= ACTIVITY =
For every entry that follows, return an identical copy.

= RECORDS FOR THIS TASK =
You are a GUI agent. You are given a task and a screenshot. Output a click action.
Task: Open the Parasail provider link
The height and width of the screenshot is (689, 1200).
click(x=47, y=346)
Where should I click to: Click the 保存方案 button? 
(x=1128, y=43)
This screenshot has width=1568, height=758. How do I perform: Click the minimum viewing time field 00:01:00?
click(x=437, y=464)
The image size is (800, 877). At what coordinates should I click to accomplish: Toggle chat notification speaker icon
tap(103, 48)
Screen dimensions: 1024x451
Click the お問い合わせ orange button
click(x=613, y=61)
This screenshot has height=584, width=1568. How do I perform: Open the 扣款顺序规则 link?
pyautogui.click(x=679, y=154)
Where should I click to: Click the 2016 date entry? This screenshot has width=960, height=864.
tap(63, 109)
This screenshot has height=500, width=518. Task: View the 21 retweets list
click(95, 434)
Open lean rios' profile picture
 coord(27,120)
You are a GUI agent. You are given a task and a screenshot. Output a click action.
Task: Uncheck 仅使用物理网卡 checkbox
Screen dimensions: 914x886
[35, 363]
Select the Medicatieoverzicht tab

= RESPONSE =
You are a GUI agent. You are given a task and a screenshot. Output a click action.
Task: Open the Parasail provider link
The height and width of the screenshot is (689, 1200).
click(x=47, y=346)
Where should I click to: Click the 保存方案 button? 
(x=1128, y=43)
This screenshot has width=1568, height=758. How do I perform: Click the minimum viewing time field 00:01:00?
click(x=437, y=464)
The image size is (800, 877). At what coordinates should I click to accomplish: Toggle chat notification speaker icon
tap(103, 48)
Screen dimensions: 1024x451
Click the お問い合わせ orange button
click(x=613, y=61)
This screenshot has height=584, width=1568. How do I perform: Open the 扣款顺序规则 link?
pyautogui.click(x=679, y=154)
Where should I click to: Click the 2016 date entry? This screenshot has width=960, height=864.
tap(63, 109)
This screenshot has height=500, width=518. Task: View the 21 retweets list
click(95, 434)
Open lean rios' profile picture
 coord(27,120)
You are a GUI agent. You are given a task and a screenshot. Output a click action.
Task: Uncheck 仅使用物理网卡 checkbox
Screen dimensions: 914x886
[35, 363]
Select the Medicatieoverzicht tab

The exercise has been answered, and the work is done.